The type of personality that is drawn not only to a career in law, but a career path that is at all likely to lead to the Supreme Court, is not the type of personality that you're likely to find on a neighboring bar stool at your favorite watering hole. Parker knows this. But rather than addressing the reality of the situation, she chooses to be part of a noise machine. In comparison to recent appointees, based upon their paper records and my impression of their personalities, I would venture that both Kagan and Sotomayor are a lot more approachable and a lot more attuned to the lives of everyday folk than are Alito and Roberts. In a sense, sure, that's damning them with faint praise, but help me out here, Ms. Parker - where can I find somebody who has a strong law school record, made law review, clerked for a federal appellate judge, clerked for a Supreme Court Justice, entered academia, became a federal judge, scholar, or (for goodness sake) Solicitor General, and did so walking hand in hand with the common folk?

Way back when I was in law school, I recall a professor speaking somewhat longingly of the job of Solicitor General. He saw it as the closest thing to being on the Supreme Court - an intensely academic job focused on Supreme Court practice. Despite the potshots others have taken at Kagan's intellectual record, Eugene Volokh (who would certainly prefer others for the job) finds it solid. Which is about what you would expect from a Supreme Court nominee, but... no, not something you find from your pal at the neighborhood bar. "Didja catch that sports game?" "Oh, man, I wanted to see it, but I had to revise my law review article."

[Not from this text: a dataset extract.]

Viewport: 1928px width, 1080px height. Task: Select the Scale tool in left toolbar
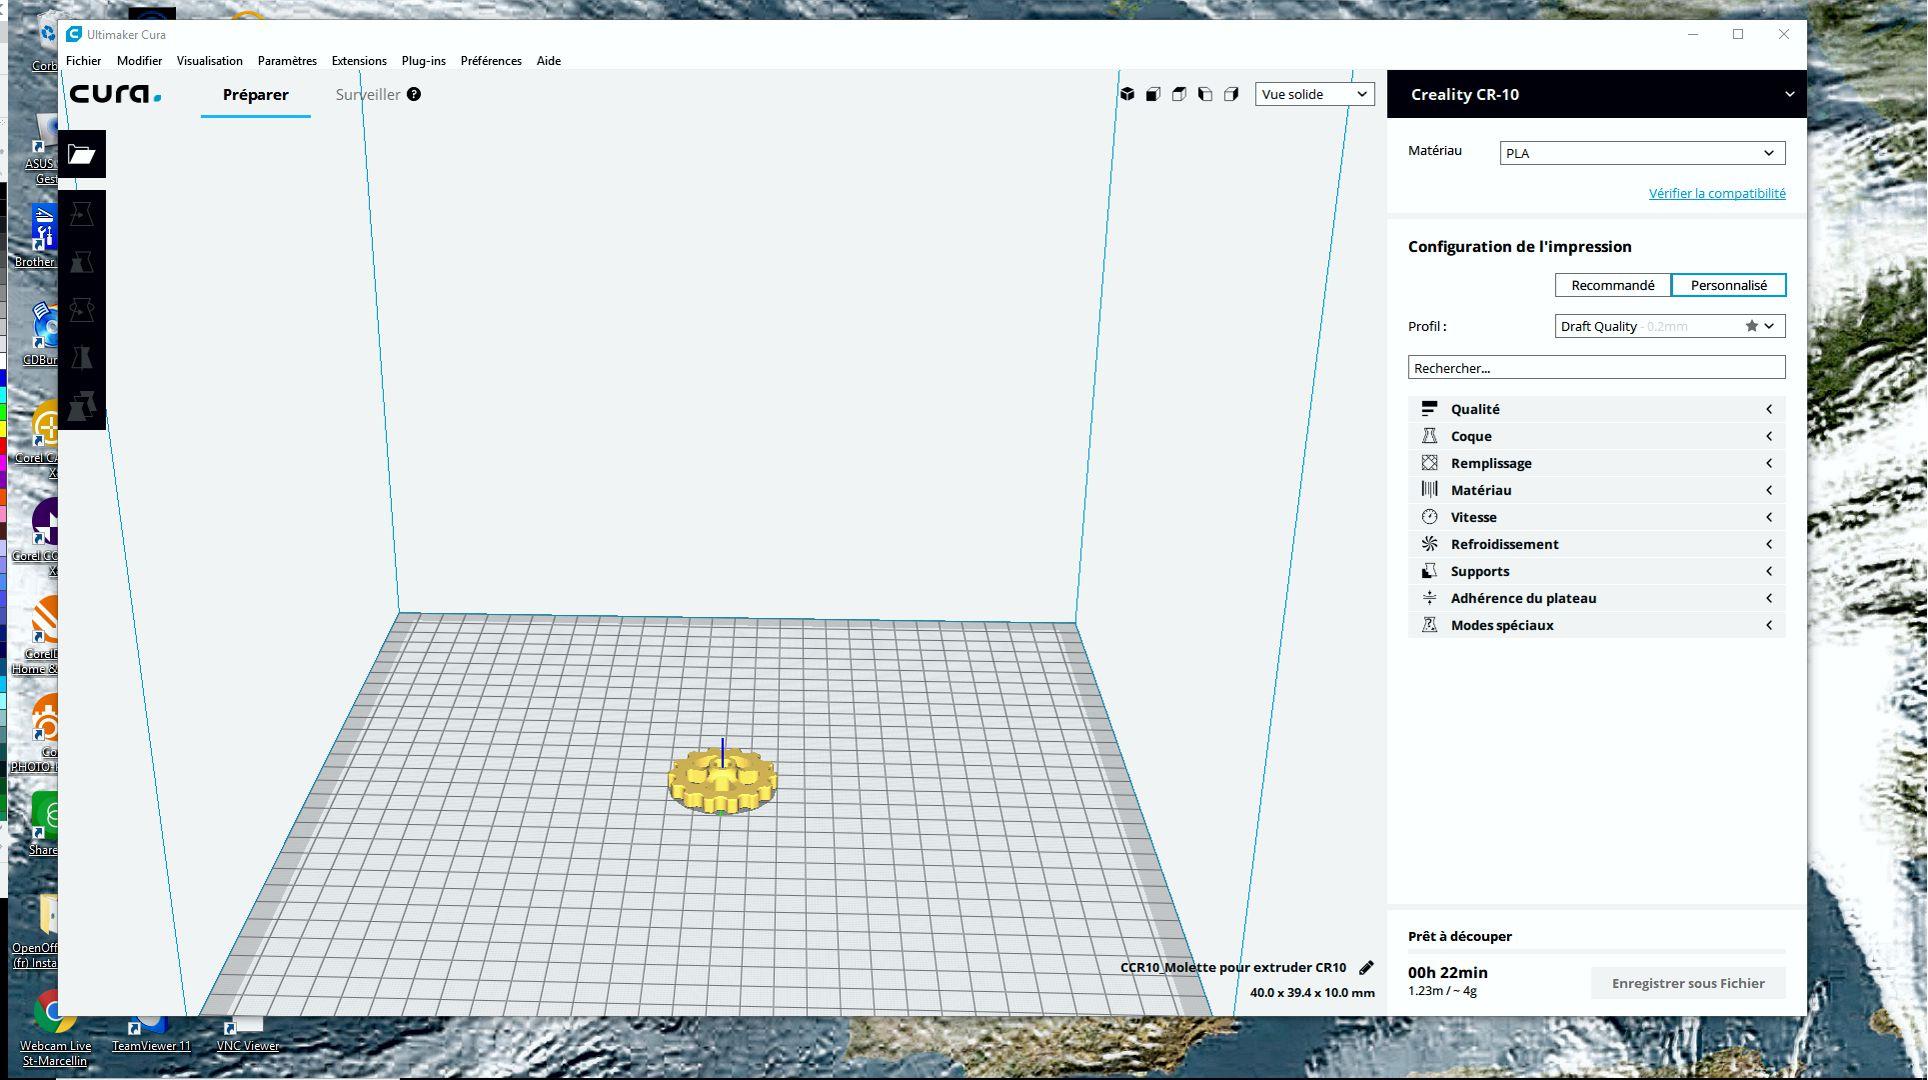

  1. Parker has flatly said she doesn't particularly like women (if you hadn't figured that out for some reason); there's no reason to think she would like Kagan, regardless of Kagan's beer-sharing-ability.

  2. I think she is ultimately qualified - but I still find it somewhat disturbing that she could find a way to lose 8-0 on an issue . . . the court is pretty much predisposed towards 5-4 outcomes, getting a goose egg takes some doing.


  3. You're talking about her signing the amicus brief on the issue of military recruiting on campus?

  4. . . . and being rather outspoken about the position before and after. Her personal position is one thing - her legal one another.